Expert perspectives on adjuvant and neoadjuvant use of pembrolizumab in the KEYNOTE-522 study in triple-negative breast cancer.


Joyce A. O’Shaughnessy, MD: Let’s go on to the third data set, which is the KEYNOTE-522. We’re finally getting a big advance for patients with high-risk TNBC [triple-negative breast cancer] in the curative setting. Can you give us your thoughts on that trial, Sara?

Sara A. Hurvitz, MD: Absolutely. The KEYNOTE-522 trial was the study that led to the approval of the first immune checkpoint inhibitor for breast cancer in early stage disease. In this study design, patients who had triple-negative breast cancer that was either T1c with node-positive disease or T2 to 4 up to N2 were randomized in a 2:1 fashion to receive pembrolizumab every 3 weeks with chemotherapy, or placebo with chemotherapy. The chemotherapy was carboplatin given every 3 weeks or weekly, with paclitaxel given weekly, followed by AC [doxorubicin hydrochloride, cyclophosphamide] or EC [epirubicin cyclophosphamide]. Doxorubicin or epirubicin was utilized in this study, and the pembrolizumab was given throughout both the TC [docetaxel, cyclophosphamide] portion and the AC[doxorubicin hydrochloride, cyclophosphamide] or EC [epirubicin cyclophosphamide] portion.
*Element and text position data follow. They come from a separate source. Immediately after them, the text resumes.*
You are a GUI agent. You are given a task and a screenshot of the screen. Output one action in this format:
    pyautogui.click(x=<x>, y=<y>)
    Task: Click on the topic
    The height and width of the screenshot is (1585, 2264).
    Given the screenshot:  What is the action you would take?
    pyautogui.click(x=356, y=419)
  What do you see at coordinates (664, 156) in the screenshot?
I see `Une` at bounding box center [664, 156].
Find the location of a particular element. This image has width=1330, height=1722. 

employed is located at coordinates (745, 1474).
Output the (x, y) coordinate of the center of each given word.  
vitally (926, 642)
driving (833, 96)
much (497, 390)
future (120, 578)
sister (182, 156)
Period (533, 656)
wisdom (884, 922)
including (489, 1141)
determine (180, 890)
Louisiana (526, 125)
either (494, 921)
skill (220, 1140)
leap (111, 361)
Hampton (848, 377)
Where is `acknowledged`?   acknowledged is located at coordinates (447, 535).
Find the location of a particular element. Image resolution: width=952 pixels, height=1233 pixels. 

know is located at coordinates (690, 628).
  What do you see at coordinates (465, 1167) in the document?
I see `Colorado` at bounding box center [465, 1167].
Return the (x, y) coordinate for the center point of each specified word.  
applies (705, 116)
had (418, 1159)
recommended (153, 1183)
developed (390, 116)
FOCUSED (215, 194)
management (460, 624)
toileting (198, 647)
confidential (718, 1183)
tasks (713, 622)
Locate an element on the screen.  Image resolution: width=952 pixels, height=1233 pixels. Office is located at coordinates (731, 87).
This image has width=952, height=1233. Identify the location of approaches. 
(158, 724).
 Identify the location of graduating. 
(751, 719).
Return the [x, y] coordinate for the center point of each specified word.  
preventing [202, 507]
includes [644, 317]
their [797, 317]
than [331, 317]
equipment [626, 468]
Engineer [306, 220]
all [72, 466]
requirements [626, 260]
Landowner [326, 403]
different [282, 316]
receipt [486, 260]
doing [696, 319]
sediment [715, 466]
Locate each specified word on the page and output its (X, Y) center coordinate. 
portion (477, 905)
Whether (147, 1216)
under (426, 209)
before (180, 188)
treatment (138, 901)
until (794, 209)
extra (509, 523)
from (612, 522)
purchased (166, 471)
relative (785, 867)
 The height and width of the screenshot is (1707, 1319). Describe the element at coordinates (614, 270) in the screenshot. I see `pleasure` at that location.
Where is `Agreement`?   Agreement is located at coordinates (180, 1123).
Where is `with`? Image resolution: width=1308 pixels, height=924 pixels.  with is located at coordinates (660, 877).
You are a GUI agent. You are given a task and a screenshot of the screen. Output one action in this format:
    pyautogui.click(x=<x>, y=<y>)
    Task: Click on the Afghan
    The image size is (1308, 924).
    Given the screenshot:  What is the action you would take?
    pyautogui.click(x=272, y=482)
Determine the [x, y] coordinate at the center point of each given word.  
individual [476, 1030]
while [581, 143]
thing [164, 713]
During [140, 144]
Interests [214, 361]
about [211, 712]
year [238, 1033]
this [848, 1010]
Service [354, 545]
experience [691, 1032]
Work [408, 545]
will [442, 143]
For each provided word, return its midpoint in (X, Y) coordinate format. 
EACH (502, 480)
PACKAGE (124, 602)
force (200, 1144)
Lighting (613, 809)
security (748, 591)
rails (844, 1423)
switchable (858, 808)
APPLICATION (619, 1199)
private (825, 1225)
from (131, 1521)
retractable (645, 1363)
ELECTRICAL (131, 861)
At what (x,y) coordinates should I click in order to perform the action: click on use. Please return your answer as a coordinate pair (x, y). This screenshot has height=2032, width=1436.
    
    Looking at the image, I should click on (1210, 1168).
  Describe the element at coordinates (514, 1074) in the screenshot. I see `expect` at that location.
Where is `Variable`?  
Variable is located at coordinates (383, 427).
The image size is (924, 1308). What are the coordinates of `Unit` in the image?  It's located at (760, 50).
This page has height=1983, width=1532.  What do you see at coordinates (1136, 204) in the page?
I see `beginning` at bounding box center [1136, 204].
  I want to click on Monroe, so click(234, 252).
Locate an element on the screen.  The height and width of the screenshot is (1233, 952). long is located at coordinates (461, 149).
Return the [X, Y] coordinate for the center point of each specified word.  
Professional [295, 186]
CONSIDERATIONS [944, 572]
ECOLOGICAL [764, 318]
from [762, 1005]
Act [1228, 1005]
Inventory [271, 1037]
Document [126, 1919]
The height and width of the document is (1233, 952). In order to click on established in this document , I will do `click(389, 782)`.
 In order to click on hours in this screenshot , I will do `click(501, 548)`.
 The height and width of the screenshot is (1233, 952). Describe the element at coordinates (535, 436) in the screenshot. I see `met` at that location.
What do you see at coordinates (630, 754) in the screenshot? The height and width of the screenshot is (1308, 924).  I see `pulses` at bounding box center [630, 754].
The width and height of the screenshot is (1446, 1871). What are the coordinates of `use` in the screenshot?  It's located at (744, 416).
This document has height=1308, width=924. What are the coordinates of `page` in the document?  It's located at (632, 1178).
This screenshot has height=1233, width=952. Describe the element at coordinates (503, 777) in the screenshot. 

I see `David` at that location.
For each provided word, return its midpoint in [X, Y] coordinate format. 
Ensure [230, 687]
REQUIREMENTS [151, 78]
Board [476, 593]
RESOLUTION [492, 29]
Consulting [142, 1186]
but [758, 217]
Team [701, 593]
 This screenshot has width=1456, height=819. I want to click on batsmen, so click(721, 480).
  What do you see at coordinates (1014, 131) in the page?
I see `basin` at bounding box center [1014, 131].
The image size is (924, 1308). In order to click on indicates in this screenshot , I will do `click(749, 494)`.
Patients then went to surgery and completed pembrolizumab in the adjuvant phase or placebo. The primary end point of this study was pathologic complete response [pCR] in the intent-to-treat population and event-free survival. Interestingly, this study didn’t require PD-L1 expression for eligibility, but they did evaluate it. PD-L1 expression based on the CPS [combined positive score], which we talked about earlier, is important as a determinant for benefit in the metastatic setting. We haven’t seen whether PD-L1 expression is important in the early stage or curative setting for determining benefit from immune checkpoint inhibitors as far as breast cancer goes.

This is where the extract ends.